Please set down the entries below once more, exactly.

═══ Exercise inputs

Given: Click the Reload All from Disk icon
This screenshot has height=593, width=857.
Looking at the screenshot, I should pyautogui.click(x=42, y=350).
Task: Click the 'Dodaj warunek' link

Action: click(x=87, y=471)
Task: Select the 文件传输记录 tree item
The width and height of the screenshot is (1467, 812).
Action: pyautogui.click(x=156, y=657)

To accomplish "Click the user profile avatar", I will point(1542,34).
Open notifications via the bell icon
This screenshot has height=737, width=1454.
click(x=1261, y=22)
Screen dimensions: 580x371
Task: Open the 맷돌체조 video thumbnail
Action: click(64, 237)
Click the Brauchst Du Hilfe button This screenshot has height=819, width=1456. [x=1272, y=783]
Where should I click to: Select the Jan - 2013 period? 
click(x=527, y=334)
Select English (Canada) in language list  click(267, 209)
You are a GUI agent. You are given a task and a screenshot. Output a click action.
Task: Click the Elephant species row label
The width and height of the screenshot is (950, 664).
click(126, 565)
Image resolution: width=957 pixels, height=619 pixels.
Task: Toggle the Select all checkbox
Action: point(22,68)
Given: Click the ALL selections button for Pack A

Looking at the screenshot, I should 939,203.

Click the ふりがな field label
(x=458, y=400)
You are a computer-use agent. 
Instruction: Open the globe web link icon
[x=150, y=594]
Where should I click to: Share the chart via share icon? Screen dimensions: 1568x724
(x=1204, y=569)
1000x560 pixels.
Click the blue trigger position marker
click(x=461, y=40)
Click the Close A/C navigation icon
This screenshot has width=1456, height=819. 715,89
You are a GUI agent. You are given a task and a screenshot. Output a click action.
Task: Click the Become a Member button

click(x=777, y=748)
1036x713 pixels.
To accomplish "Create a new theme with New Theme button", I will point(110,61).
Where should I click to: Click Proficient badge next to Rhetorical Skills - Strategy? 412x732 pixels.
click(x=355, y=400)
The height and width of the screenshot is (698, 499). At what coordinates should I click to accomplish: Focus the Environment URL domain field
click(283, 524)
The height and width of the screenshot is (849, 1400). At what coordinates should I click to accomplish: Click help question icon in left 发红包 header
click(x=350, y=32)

══════

▶ Solution below
Given: Click the Reload All from Disk icon
This screenshot has height=593, width=857.
Looking at the screenshot, I should pyautogui.click(x=42, y=350).
Task: Click the 'Dodaj warunek' link

Action: click(x=87, y=471)
Task: Select the 文件传输记录 tree item
The width and height of the screenshot is (1467, 812).
Action: pyautogui.click(x=156, y=657)

To accomplish "Click the user profile avatar", I will point(1542,34).
Open notifications via the bell icon
This screenshot has height=737, width=1454.
click(x=1261, y=22)
Screen dimensions: 580x371
Task: Open the 맷돌체조 video thumbnail
Action: click(64, 237)
Click the Brauchst Du Hilfe button This screenshot has height=819, width=1456. [x=1272, y=783]
Where should I click to: Select the Jan - 2013 period? 
click(x=527, y=334)
Select English (Canada) in language list  click(267, 209)
You are a GUI agent. You are given a task and a screenshot. Output a click action.
Task: Click the Elephant species row label
The width and height of the screenshot is (950, 664).
click(126, 565)
Image resolution: width=957 pixels, height=619 pixels.
Task: Toggle the Select all checkbox
Action: point(22,68)
Given: Click the ALL selections button for Pack A

Looking at the screenshot, I should 939,203.

Click the ふりがな field label
(x=458, y=400)
You are a computer-use agent. 
Instruction: Open the globe web link icon
[x=150, y=594]
Where should I click to: Share the chart via share icon? Screen dimensions: 1568x724
(x=1204, y=569)
1000x560 pixels.
Click the blue trigger position marker
click(x=461, y=40)
Click the Close A/C navigation icon
This screenshot has width=1456, height=819. 715,89
You are a GUI agent. You are given a task and a screenshot. Output a click action.
Task: Click the Become a Member button

click(x=777, y=748)
1036x713 pixels.
To accomplish "Create a new theme with New Theme button", I will point(110,61).
Where should I click to: Click Proficient badge next to Rhetorical Skills - Strategy? 412x732 pixels.
click(x=355, y=400)
The height and width of the screenshot is (698, 499). At what coordinates should I click to accomplish: Focus the Environment URL domain field
click(283, 524)
The height and width of the screenshot is (849, 1400). At what coordinates should I click to accomplish: Click help question icon in left 发红包 header
click(x=350, y=32)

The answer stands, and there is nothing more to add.